Exercise material:
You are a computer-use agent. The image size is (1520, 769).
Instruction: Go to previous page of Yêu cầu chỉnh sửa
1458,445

--

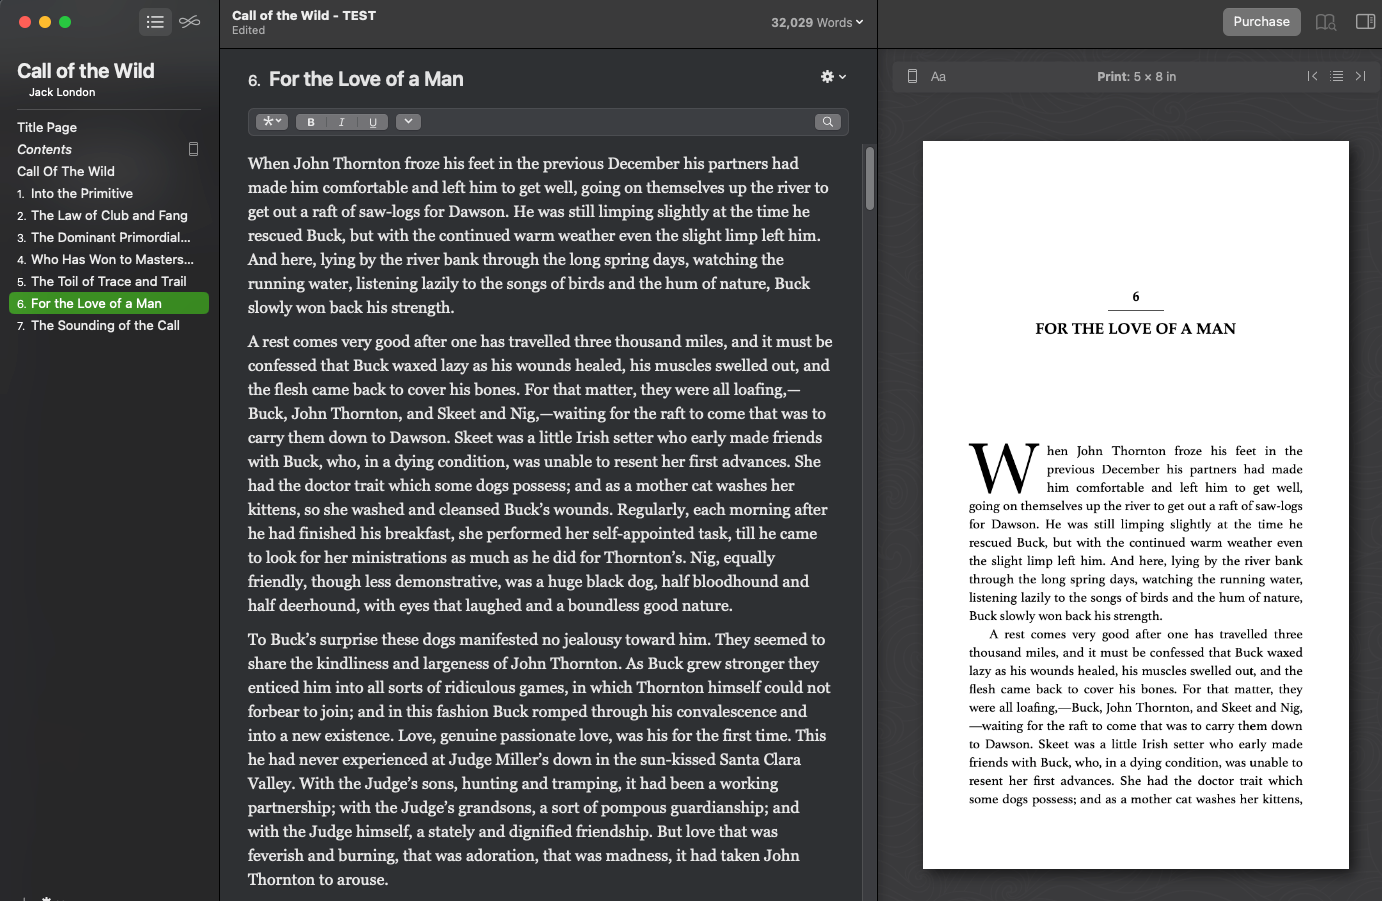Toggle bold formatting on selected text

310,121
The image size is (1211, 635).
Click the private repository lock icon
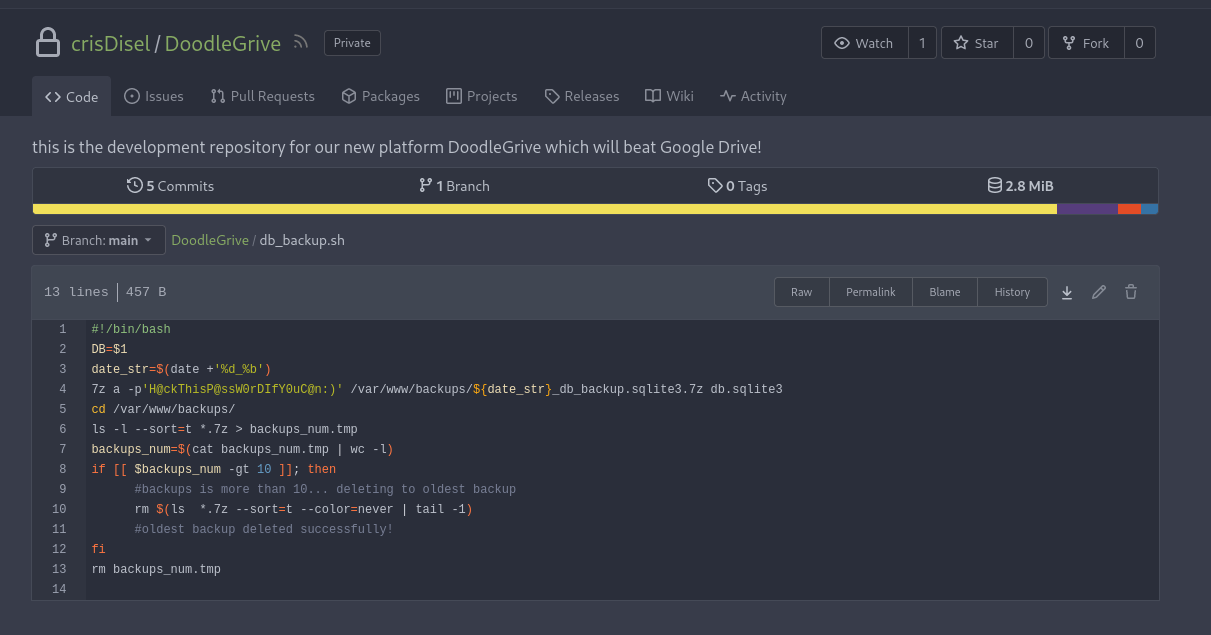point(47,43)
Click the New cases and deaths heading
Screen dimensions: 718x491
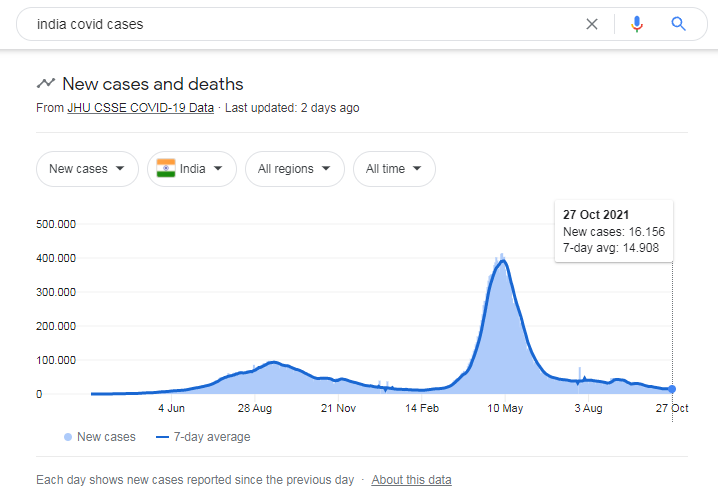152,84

---

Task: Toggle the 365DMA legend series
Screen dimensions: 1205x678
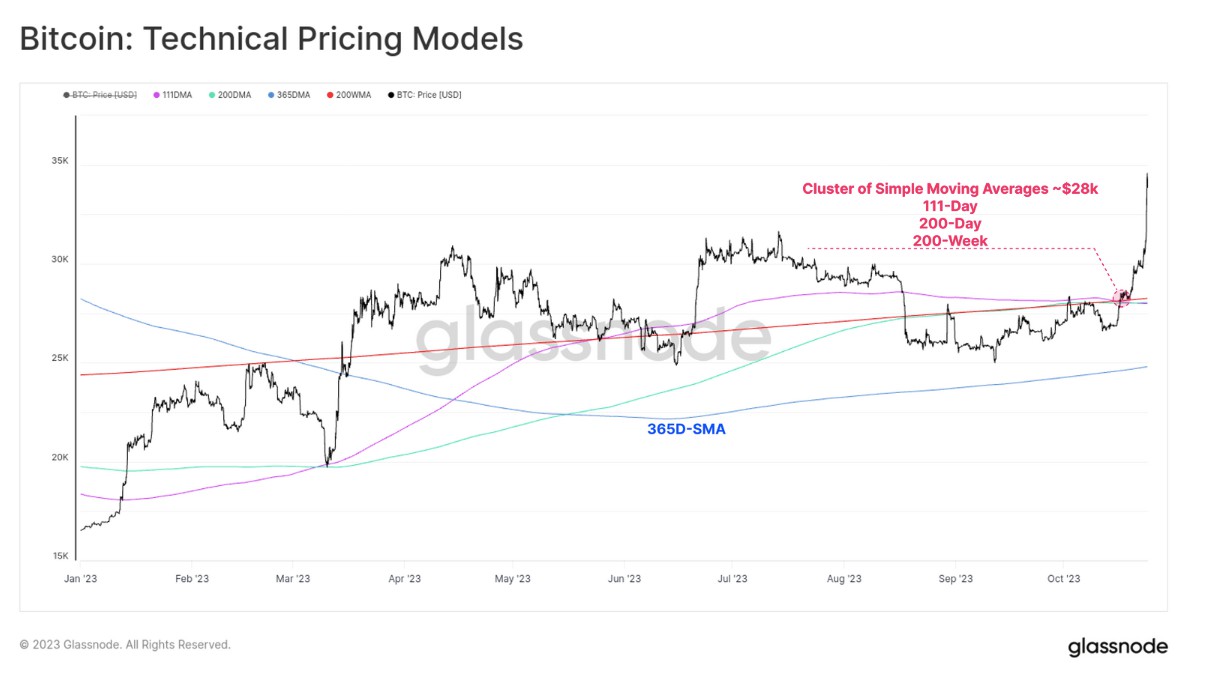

Assignment: If a line in the data above contains the string "image", count it; then state only the total.

Result of this task: 2